Hi Tobias,
Thanks for the interesting post, complete with interesting links!
One of the goals of the PMem programming model was to make PMem follow the memory semantics of the platform once it is mapped into the application's address space. We didn't want to try to force an unnatural memory model into a platform with a different model. For that reason, the answers your questions could be different for different platforms. I'm not an ARM expert, so I can only provide an answer for x86 -- hope that's useful.
On x86, PMem is supported by creating a "persistence domain" which extends a small amount beyond the memory device -- it includes the write pending queue in the memory controller (or more than that if the platform is built with the CPU caches in the persistence domain, but that case obviously avoids the problem we're discussing, so I'll stick to platforms where the CPU caches are not in the persistence domain). I bring this up because you mention JEDEC and how data is sent to the DIMM, but that's not what matters for persistence -- it is the point at which the store is accepted by the memory subsystem. Again, this may very well be specific to x86 systems -- I'm not speaking to how an ARM system works.
When people talk about an atomic operation, they are typically asking the "all or nothing" question. Although a cache line flush on x86 is very likely to write all 64 bytes atomically to the memory subsystem on modern server CPUs, it is not architecturally guaranteed -- an implementation is free to break up the store into multiple chunks along the way. A recent instruction, MOVDIR64B, does provide an architecturally guaranteed way to send 64-bytes to the memory subsystem without it getting broken up. So one way to ensure the algorithm you mention works correctly is to use MOVDIR64B. However, I think the algorithm you link to will work fine as long as the ordering of writes during the shift operation is done correctly. The paper describes how the ordering of the writes is done carefully so that if a line is evicted at any point, the worst thing that can happen is a duplicate entry is found after reboot, and the algorithm is designed so that those duplicate entries are handled correctly. The issue really isn't whether the flush operation is atomic, in my opinion, it is whether evictions, which can happen any time due to other system activity, can cause an inconsistent state. It seems to me the clever part of the paper is how they avoid the inconsistent state by defining what happens if an eviction creates the duplicate.
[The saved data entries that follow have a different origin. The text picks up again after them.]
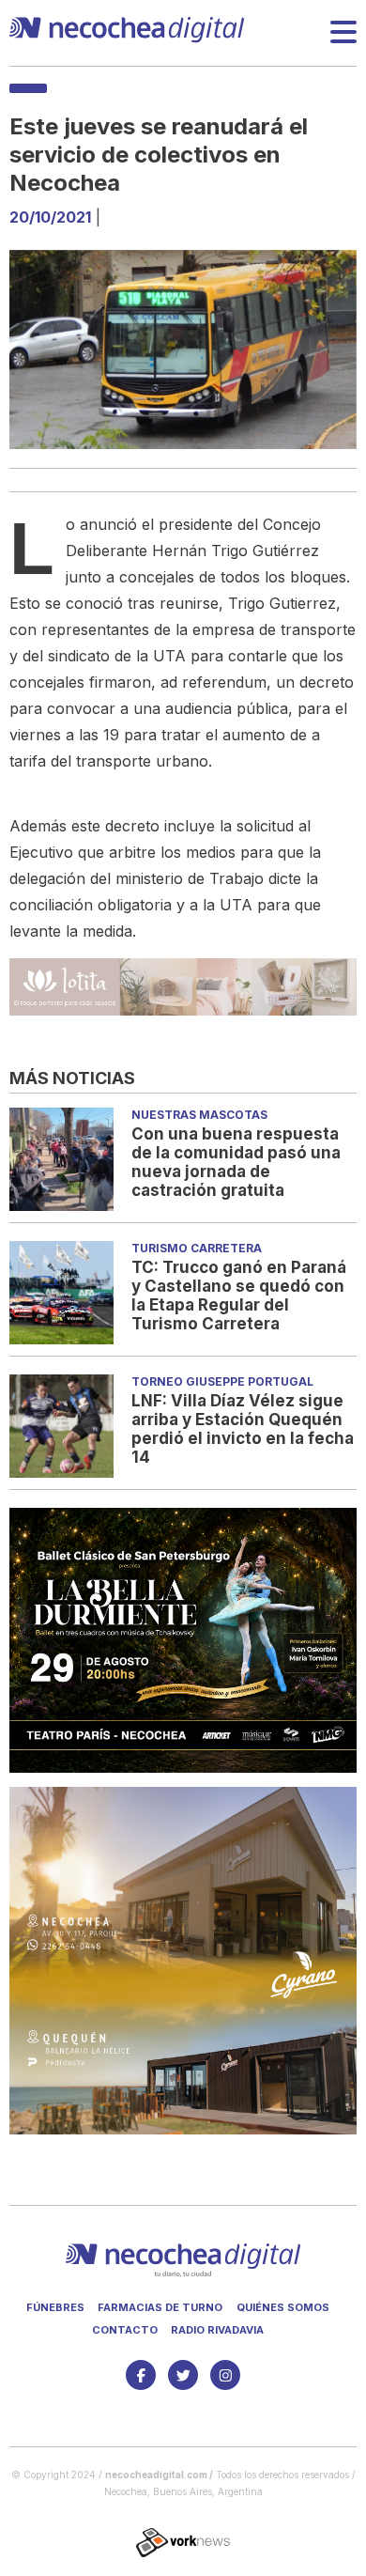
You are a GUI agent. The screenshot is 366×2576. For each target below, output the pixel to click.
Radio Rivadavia (217, 2329)
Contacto (125, 2329)
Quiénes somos (282, 2307)
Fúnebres (55, 2307)
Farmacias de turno (160, 2307)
Now to answer your question directly, can part of the cache line reach PMem and the rest is dropped due to a power failure? Although it is unlikely, there is not an architectural guarantee that all 64-bytes travel to the persistence domain as a unit unless you use MOVDIR64B. But even if x86 were to make that architectural guarantee in the future, since nothing prevents evictions at any point, SW would still have to deal with the case where it is in the middle of storing the 64-bytes of data and some of it becomes persistent before SW can execute the rest of the stores.
-andy